*** Opening of RAW DATA ***

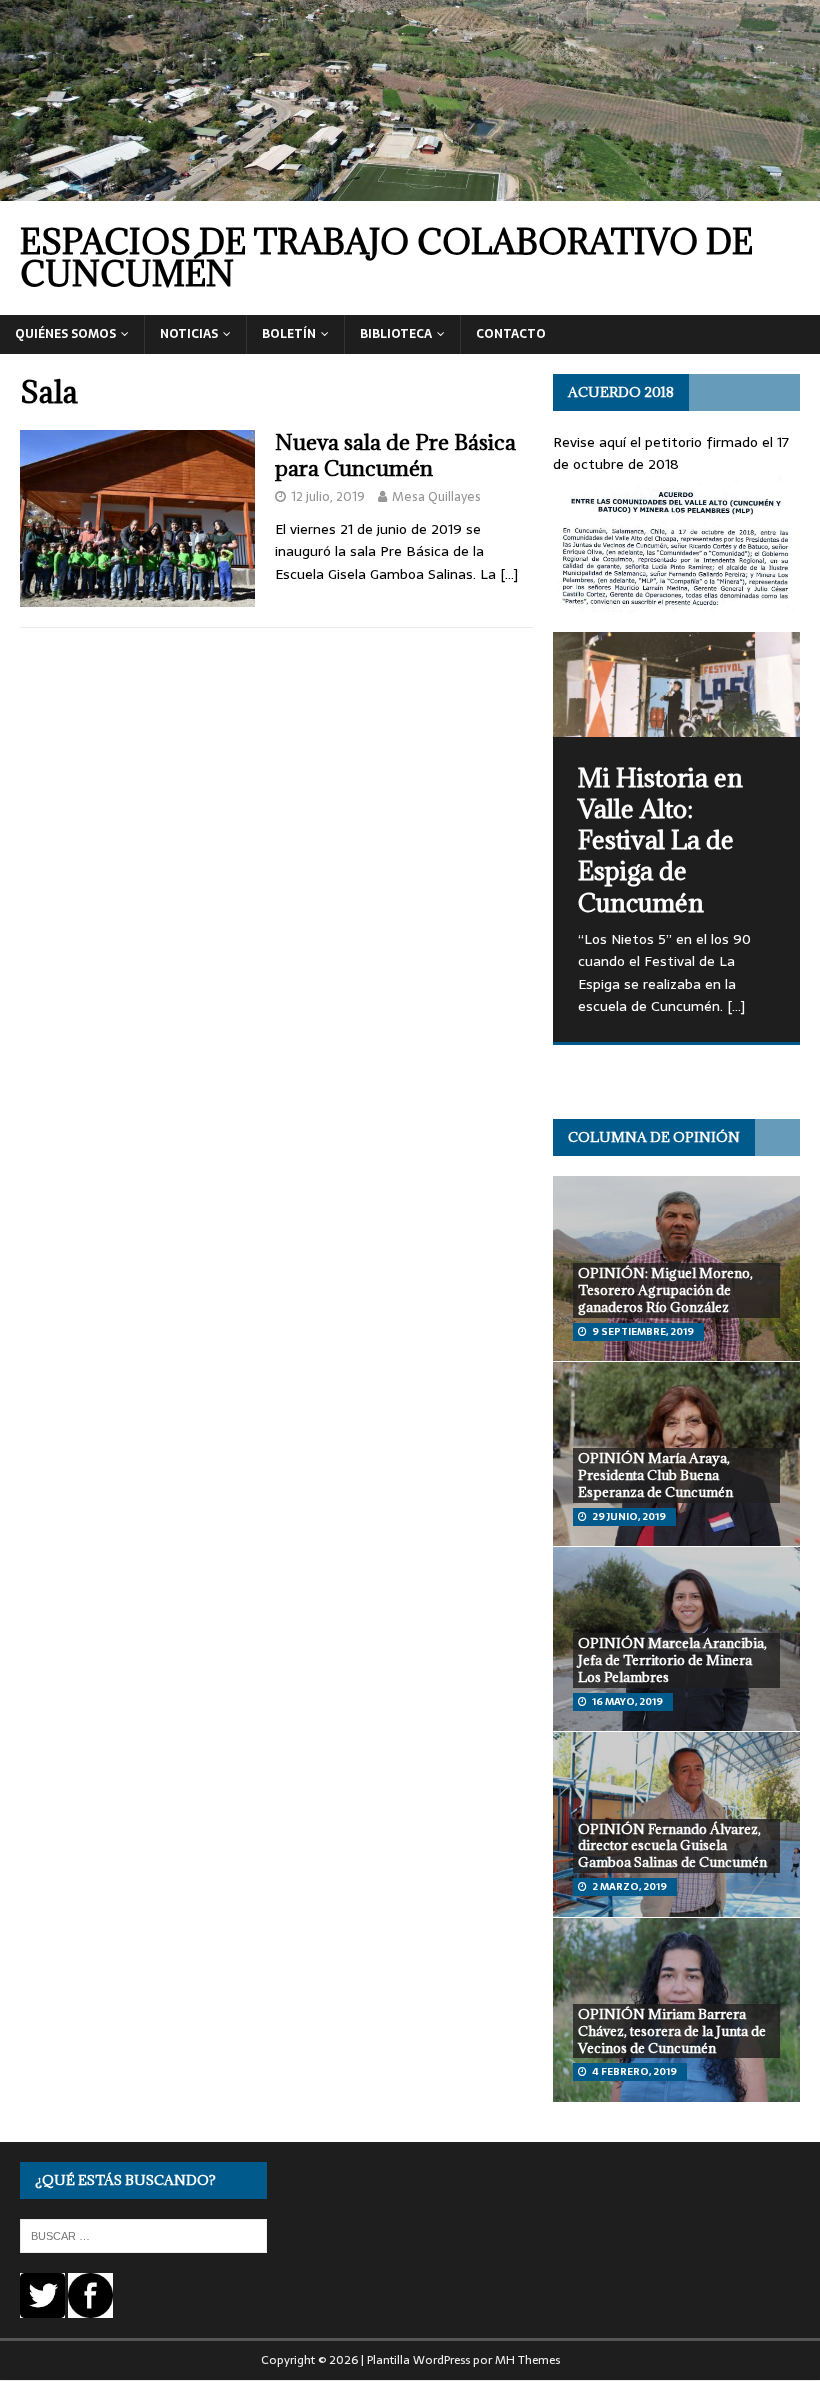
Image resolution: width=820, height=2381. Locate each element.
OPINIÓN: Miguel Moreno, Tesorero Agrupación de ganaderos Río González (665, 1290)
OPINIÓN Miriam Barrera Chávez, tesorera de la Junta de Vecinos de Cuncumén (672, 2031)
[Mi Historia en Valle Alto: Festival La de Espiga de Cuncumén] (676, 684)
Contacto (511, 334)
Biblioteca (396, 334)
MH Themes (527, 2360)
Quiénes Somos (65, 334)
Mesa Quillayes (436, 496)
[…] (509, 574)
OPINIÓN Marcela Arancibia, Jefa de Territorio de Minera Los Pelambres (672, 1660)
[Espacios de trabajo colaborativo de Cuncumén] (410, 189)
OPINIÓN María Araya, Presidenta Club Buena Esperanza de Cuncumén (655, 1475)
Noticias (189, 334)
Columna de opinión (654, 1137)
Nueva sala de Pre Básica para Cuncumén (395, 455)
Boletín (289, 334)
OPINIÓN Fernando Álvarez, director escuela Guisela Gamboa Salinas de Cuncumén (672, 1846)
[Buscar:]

*** Close of RAW DATA ***

WORK REQUEST
Output the records above character for character, but leave each image out.

SOLUTION FOR THIS EXERCISE
Image resolution: width=820, height=2381. Locate each element.
OPINIÓN: Miguel Moreno, Tesorero Agrupación de ganaderos Río González (665, 1290)
OPINIÓN Miriam Barrera Chávez, tesorera de la Junta de Vecinos de Cuncumén (672, 2031)
[Mi Historia en Valle Alto: Festival La de Espiga de Cuncumén] (676, 684)
Contacto (511, 334)
Biblioteca (396, 334)
MH Themes (527, 2360)
Quiénes Somos (65, 334)
Mesa Quillayes (436, 496)
[…] (509, 574)
OPINIÓN Marcela Arancibia, Jefa de Territorio de Minera Los Pelambres (672, 1660)
[Espacios de trabajo colaborativo de Cuncumén] (410, 189)
OPINIÓN María Araya, Presidenta Club Buena Esperanza de Cuncumén (655, 1475)
Noticias (189, 334)
Columna de opinión (654, 1137)
Nueva sala de Pre Básica para Cuncumén (395, 455)
Boletín (289, 334)
OPINIÓN Fernando Álvarez, director escuela Guisela Gamboa Salinas de Cuncumén (672, 1846)
[Buscar:]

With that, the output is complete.